Case Name : Inderjeet Singh Damania Vs ACIT (ITAT Delhi)
Appeal Number : ITA No. 5742/Del /2015
Date of Judgement/Order : 31/10/2017
Related Assessment Year :

Inderjeet Singh Damania Vs ACIT (ITAT Delhi)

It has been submitted that assessment proceedings before the AO were earlier being taken care of by the tax counsel, who, however, stopped attending the proceedings without intimating the assessee as differences had developed between the assessee and the counsel. An affidavit to this effect has also been placed on record which has not been contested by the Ld. Senior Departmental Representative. It is our considered opinion that the failure of the assessee’s counsel to attend the assessment proceedings without informing the assessee was a reasonable cause which would fall within the exception as provided in section 273B and, therefore, under the circumstances the penalty imposed under section 271 (1) (b) deserves to be deleted.

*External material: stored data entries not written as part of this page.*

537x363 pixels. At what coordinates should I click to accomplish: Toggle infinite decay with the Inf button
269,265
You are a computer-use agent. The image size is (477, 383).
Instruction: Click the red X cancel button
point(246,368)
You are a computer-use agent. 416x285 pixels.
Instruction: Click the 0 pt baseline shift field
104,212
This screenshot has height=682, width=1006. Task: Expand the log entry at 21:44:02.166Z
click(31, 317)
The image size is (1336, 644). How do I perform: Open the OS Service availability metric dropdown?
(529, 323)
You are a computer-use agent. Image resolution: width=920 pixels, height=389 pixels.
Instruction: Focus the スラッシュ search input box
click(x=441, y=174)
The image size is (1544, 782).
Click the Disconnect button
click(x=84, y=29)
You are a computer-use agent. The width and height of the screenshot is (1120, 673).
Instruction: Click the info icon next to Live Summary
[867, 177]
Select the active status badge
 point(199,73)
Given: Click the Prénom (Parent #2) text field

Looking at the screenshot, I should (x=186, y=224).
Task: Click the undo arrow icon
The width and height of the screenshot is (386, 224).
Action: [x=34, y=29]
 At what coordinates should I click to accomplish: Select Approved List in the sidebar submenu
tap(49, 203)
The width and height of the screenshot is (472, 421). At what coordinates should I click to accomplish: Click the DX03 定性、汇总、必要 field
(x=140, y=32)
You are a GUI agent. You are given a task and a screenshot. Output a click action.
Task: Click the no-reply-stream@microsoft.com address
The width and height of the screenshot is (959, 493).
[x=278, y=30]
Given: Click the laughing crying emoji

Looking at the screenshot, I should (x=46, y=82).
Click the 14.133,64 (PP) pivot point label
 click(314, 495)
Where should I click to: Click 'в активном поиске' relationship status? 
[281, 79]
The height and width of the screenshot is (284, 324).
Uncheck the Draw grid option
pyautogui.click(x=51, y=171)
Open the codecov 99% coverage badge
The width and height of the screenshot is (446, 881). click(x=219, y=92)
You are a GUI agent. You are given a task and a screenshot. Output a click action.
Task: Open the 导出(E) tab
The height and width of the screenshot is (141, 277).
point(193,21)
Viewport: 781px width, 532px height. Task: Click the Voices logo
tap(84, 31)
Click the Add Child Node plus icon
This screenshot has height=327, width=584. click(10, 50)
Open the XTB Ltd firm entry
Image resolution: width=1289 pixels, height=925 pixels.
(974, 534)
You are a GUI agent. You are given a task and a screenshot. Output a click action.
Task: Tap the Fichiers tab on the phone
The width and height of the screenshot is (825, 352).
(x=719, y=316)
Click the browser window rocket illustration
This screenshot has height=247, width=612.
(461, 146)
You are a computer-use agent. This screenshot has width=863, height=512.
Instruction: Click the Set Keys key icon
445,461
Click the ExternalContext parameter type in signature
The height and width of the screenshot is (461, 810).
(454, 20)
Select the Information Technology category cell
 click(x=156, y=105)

Full Text of the ITAT Order is as follows:-

Both these appeals have been preferred by the assessee. ITA No. 5742 has been filed against the order passed by the Ld. Commissioner of Income Tax (Appeals) – 17, New Delhi, wherein vide order dated 11/08/2015, the Ld. first appellate authority has confirmed the imposition of penalty of Rs. 2,60,420/- imposed under section 271(1)(c) of the Income Tax Act, 1961. ITA No. 5743 has been preferred against the order passed by the Ld. Commissioner of Income Tax (Appeals) – 17, New Delhi wherein, vide order dated the 11/08/2015, the Ld. first appellate authority has confirmed the imposition of penalty of Rs. 40,000/- imposed under section 271 (1) (b) of the Income Tax Act, 1961. Both the appeals pertain to assessment year 2008 – 09. Both the appeals were heard together and for the sake of convenience they are being disposed of through this consolidated order.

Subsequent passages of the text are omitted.